New Delhi: Technocrats and scientists who have watched India progress from transporting rockets on bicycle carriers to launching moon reconnaissance satellites say technical collaboration with the US has undergone a radical transformation: from being a donor-recipient to a collaborator entitled to equal and mutual benefits.
This is most apparent in the case of agriculture. In the 1960s, under a US-India agreement, American scientists provided new wheat varieties that triggered the so-called Green Revolution in India.
“I think that was among the high points of Indo-US research collaboration,” said M.S. Swaminathan, who was closely associated with the programme. “But now the nature of such cooperation has changed.”
He added that many US firms have entered Indian agriculture because of the lure of vast sustainable markets.
For instance, Bt cotton, a genetically-engineered version credited with doubling India’s cotton yield and making the country a net exporter of the cash crop, was brought to the country by Monsanto Co., a leading US agriculture firm. Several other American companies such as DuPont Co. and Cargill Inc. have established their presence in India.

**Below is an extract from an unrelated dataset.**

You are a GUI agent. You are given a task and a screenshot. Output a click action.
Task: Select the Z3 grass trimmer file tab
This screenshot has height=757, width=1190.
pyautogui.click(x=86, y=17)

Over the past two decades, a parallel trend has played out in areas such as energy and high-technology equipment.
In the 1960s, the US pretty much set up entire power plants in India, rarely shared know-how and engaged in a limited exchange of scientists.
Now, with the Indo-US civil nuclear deal in place, several US nuclear companies are expected to engage with Indian nuclear scientists, share technology, and participate in the country’s plan to ramp up power generation capacity. In return, the US stands to gain access to a $120 billion market.
“Those days have considerably changed. Now if India needs technology, there are several vendors and we can buy only what we need,” said R. Chidambaram, principal scientific adviser to the Prime Minister. “There is certainly more say in how we guide our research.”
With India increasingly asserting itself on the world stage, experts say both countries face common challenges that can be solved by greater technology participation, even by India, in the US markets.
“We started out with BPOs (business process outsourcing) and now should be moving up the ladder. Our first steps should be (to) increase the quality of our manpower and, thereby, the sophistication and quality of our products,” said Sam Pitroda, adviser to the Prime Minister on public information infrastructure and innovations.
In September, officials from both the US and India—including T. Ramasami, secretary, department of science and technology, Pitroda and Aneesh Chopra, chief technology officer, the White House—signed a commitment to ramp up cooperation in sectors such as power saving equipment, green buildings, e-governance, green manufacturing and low-cost mobile technology.
With common threats of climate change, there is a steadily emerging consensus that investments and trade in clean energy technology will significantly shape future relationship.